Record small ozone hole as stratospheric warming reaches the surface
A rare sudden stratospheric warming has caused the smallest ozone hole on record this year and could now be influencing weather patterns in the southern hemisphere.
Every winter, a band of powerful westerly winds develop high above Antarctica and circulates the South Pole. This 'stratospheric polar vortex' keeps a large mass of cold air locked above Antarctica throughout winter, before gradually breaking down in spring.
On rare occasions, rapid warming in the stratosphere - around 30-40km above Antarctica - can disrupt the polar vortex prematurely in late winter and early spring. This phenomenon, known as sudden stratospheric warming, can set off a sequence of events that affect processes at varying levels of the atmosphere during the following several months.

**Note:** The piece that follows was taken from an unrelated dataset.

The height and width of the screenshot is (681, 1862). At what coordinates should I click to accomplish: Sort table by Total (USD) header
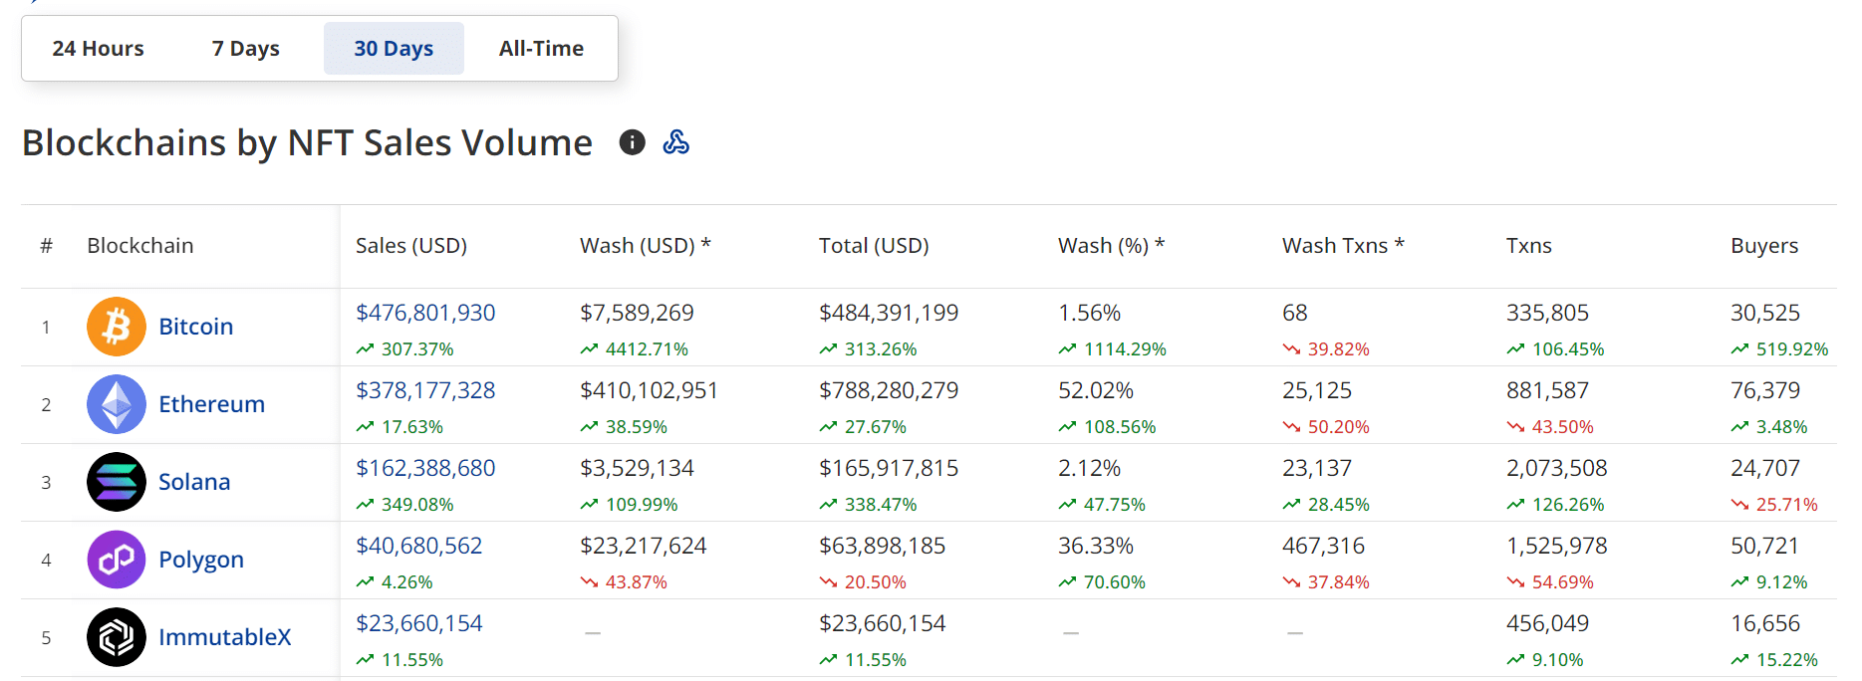(873, 246)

A sudden stratospheric warming started to occur in the southern hemisphere in late-August this year. This is thought to have been one of the strongest episodes in recent decades.
Image: Modelled air temperature at the 10hPa level showing sudden stratospheric warming over Antarctica on Friday, August 31, 2019.

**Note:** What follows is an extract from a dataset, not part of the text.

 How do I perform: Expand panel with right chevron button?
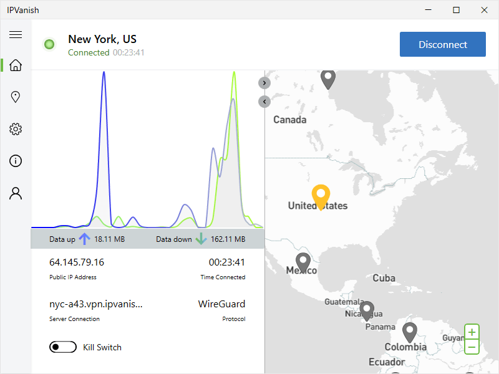[264, 82]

While sudden stratospheric warming events occur roughly once every two years in the northern hemisphere, they are rare over the South Pole. According to NIWA, there have only been two other significant sudden stratospheric warming episodes in the last six decades.
When this stratospheric warming started in late August, the rarity of the event made it difficult to predict what the flow-on effects would be during the weeks and months ahead. However, we now know that it has significantly reduced the size of this year's ozone hole and could soon be impacting weather patterns across the southern hemisphere.
Record small ozone hole
Ozone protects us from harmful radiation emitted by the sun. Most of the ozone in our atmosphere is found 15-30km above the ground in the stratosphere, although in the 1970s it was discovered that some human-produced chemicals were depleting this ozone layer.
This discovery led to swift global action to phase out the use of all major ozone depleting substances. Thanks to this change, the ozone layer is expected to recover to pre-1980 levels over the mid-latitudes by 2050 and over Antarctica by 2065.
Image: Time-lapse photo of an ozonesonde being released into the atmosphere on September 9, 2019 to measure ozone over the South Pole. Source: NASA/Robert Schwarz
Each year, a unique combination of meteorological and chemical conditions inside the stratospheric polar vortex causes a hole in the ozone layer to appear above Antarctica, during winter and early spring. This ozone hole usually grows to a maximum area of about 20 million square kilometres in late September or early October. However, this year the ozone hole only reached 16.4 million square kilometres, its smallest peak size since observations began in 1982, according to NASA.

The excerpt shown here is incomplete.